Segment Start: SUPPLIED RECORDS
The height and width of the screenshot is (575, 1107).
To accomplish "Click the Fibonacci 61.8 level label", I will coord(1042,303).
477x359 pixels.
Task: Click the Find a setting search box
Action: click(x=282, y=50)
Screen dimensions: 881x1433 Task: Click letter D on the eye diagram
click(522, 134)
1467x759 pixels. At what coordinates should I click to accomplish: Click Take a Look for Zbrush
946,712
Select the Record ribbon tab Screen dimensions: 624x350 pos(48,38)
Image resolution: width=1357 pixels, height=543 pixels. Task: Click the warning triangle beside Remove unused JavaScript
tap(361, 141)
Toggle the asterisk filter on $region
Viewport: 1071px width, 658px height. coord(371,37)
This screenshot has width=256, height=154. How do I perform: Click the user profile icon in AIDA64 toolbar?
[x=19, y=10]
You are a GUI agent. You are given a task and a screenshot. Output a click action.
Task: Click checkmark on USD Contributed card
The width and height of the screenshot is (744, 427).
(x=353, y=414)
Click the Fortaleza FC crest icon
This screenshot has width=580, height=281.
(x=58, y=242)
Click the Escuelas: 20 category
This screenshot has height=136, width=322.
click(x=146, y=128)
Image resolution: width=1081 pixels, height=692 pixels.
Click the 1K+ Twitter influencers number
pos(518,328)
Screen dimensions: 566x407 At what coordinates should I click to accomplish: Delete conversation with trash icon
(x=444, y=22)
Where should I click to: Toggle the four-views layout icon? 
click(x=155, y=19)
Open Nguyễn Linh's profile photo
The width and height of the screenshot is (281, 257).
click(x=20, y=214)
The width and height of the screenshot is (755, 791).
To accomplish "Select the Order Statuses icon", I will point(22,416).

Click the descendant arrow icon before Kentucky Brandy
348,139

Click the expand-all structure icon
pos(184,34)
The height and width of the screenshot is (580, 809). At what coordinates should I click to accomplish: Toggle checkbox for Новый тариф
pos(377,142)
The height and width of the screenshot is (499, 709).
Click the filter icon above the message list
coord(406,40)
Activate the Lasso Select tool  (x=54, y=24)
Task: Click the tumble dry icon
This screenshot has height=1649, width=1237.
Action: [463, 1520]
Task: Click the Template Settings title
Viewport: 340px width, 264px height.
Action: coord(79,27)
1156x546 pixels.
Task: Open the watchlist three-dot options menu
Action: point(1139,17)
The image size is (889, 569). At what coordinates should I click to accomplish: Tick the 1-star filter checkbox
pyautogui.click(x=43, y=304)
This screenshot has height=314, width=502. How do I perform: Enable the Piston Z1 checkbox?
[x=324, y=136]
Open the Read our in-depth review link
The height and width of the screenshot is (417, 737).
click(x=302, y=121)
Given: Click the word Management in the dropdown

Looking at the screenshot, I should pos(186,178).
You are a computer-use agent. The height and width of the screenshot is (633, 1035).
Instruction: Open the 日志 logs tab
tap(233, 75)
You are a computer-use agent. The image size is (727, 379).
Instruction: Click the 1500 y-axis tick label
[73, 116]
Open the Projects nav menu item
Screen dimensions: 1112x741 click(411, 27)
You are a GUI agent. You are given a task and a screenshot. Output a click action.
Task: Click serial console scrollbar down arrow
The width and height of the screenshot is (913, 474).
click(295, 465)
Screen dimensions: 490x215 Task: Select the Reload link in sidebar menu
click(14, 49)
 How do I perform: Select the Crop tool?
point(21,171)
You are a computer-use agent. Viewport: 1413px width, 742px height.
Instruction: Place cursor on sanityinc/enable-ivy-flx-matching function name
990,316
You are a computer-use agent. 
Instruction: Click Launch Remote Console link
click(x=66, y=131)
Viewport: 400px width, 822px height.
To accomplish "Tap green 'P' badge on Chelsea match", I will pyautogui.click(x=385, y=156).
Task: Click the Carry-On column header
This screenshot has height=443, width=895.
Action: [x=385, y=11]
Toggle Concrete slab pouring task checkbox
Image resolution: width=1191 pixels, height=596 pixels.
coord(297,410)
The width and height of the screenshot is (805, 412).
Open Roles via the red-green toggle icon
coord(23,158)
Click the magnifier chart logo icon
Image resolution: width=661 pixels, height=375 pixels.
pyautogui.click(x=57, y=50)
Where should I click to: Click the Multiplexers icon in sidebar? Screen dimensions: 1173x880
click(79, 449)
Segment End: SUPPLIED RECORDS
▶ **EXERCISE INSTRUCTIONS**
Each line in the records above with "computer" must be returned.

▶ **SOLUTION FOR THIS PROBLEM**
You are a computer-use agent. The height and width of the screenshot is (633, 1035).
You are a computer-use agent. The image size is (727, 379).
You are a computer-use agent. Viewport: 1413px width, 742px height.
You are a computer-use agent. 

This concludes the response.